- Mais de trinta casas na Azinhaga dos Formozinhos, em Porto Brandão, Almada, receberam ordem de demolição por falta de segurança, após derrocadas que forçaram a evacuação das habitações.
- A demolição inscreve-se numa ação administrativa resultante dos incidentes anteriores, com as casas consideradas ilegais pela autarquia.
- Uma moradora, Sara Palácios, denuncia que a forma como a ordem foi emitida — por edital afixado nas casas — representa “uma violência extrema” para quem teve de abandonar tudo.
- Palácios lembra que os proprietários pagavam IMI e tinham água e luz, e questiona por que a autarquia agora classifica as casas como ilegais.
- A situação mantém-se sem solução imediata, com moradores em futuro incerto após a evacuação.
Mais de 30 casas na Azinhaga dos Formozinhos, em Porto Brandão, Almada, receberam, na quinta-feira, ordens de demolição por motivos de segurança. A medida surge na sequência de derrocadas que obrigaram à evacuação de todas as habitações afetadas.

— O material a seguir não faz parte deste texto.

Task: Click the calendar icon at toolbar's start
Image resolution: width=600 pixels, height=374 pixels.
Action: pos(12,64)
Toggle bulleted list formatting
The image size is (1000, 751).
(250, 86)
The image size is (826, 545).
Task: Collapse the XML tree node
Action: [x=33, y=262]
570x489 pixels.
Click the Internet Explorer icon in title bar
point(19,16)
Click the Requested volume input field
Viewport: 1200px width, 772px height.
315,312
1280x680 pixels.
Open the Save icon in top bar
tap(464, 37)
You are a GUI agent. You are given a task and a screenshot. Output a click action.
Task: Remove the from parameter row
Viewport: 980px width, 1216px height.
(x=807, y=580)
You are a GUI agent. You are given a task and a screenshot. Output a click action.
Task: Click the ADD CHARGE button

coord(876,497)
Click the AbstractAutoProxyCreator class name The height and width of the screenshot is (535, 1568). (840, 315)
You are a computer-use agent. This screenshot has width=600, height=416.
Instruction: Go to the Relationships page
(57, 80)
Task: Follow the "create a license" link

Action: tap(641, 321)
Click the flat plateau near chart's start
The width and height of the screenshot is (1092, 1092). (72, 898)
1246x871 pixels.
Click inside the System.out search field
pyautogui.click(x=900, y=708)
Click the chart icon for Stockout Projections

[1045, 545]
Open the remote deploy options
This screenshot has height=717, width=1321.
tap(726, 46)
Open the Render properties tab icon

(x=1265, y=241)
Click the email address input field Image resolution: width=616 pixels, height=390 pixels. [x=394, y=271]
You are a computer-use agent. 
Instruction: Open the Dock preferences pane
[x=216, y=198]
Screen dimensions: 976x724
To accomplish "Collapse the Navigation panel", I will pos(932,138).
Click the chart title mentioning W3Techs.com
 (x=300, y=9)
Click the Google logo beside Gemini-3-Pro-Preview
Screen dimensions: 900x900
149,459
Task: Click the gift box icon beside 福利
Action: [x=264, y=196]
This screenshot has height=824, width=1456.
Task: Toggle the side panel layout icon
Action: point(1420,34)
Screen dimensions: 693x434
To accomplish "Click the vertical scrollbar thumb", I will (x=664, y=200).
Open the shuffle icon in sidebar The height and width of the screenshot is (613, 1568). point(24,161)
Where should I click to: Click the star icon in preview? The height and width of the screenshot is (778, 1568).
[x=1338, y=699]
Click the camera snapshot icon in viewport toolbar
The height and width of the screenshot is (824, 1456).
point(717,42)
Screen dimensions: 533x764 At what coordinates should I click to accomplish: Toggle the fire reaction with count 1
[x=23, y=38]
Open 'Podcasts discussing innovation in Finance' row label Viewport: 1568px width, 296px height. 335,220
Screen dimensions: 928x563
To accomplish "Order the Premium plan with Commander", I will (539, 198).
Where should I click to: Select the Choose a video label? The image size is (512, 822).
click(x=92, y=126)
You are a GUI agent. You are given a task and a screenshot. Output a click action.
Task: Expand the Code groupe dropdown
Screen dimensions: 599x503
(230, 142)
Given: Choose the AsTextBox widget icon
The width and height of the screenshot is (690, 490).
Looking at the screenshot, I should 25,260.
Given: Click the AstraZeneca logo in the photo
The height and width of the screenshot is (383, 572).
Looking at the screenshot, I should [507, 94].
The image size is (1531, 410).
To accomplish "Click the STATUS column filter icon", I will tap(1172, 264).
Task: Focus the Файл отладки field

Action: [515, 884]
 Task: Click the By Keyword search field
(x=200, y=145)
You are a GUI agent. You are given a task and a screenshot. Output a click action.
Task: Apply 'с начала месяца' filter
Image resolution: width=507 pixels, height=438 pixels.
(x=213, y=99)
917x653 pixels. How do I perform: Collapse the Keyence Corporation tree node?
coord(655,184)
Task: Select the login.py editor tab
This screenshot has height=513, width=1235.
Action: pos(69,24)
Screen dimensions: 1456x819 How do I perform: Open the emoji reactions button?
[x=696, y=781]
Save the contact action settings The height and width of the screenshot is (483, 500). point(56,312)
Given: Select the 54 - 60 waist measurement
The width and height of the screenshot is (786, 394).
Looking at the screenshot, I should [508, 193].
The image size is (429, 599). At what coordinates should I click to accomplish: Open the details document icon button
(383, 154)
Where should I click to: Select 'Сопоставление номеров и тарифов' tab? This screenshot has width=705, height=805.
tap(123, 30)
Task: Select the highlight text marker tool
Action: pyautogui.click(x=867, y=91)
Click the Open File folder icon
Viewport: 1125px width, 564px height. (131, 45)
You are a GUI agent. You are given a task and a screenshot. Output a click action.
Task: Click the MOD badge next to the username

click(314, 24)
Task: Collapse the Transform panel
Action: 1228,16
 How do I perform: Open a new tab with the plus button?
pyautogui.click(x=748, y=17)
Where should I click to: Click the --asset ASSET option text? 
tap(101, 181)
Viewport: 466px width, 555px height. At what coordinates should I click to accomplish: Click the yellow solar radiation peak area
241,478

As derrocadas comprometeram a estrutura de várias habitações e criaram um cenário de perigo nas áreas residenciais. As autoridades justificam as ordens com base na avaliação de risco persistente e na necessidade de remoção de construções que apresentam falhas graves.
Segundo relatos dos moradores, o edital afixado nas casas indica que as habitações são consideradas ilegais. Os residentes, que já tinham pago IMI e usufruíam de água e luz, veem a demolição como um desfecho abrupto para famílias que ficaram sem imensas vias de subsistência e pertences.
Contexto e próximos passos
As autoridades locais não detalharam prazos para as demolições nem os procedimentos de realojamento. O município de Almada aponta para avaliação de alternativas de apoio aos desalojados e para monitorização da segurança pública na área.